Task description: Print the data below exactly, but only the lines from the one containing "The image size is (588, 407)." down to the one containing "Task: Collapse the", inclusive.

(Given information begins)

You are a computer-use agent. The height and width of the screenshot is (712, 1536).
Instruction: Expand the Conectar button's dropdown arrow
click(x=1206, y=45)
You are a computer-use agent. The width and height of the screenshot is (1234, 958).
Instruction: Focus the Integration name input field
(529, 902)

(Given information ends)
(Given information begins)

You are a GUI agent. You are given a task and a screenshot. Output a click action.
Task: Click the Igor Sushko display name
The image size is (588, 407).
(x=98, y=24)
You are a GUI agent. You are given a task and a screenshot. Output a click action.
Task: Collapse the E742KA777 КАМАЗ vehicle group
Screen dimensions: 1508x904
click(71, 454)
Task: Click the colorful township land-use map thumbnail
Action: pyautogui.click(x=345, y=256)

(Given information ends)

Answer:
The image size is (588, 407).
(x=98, y=24)
You are a GUI agent. You are given a task and a screenshot. Output a click action.
Task: Collapse the E742KA777 КАМАЗ vehicle group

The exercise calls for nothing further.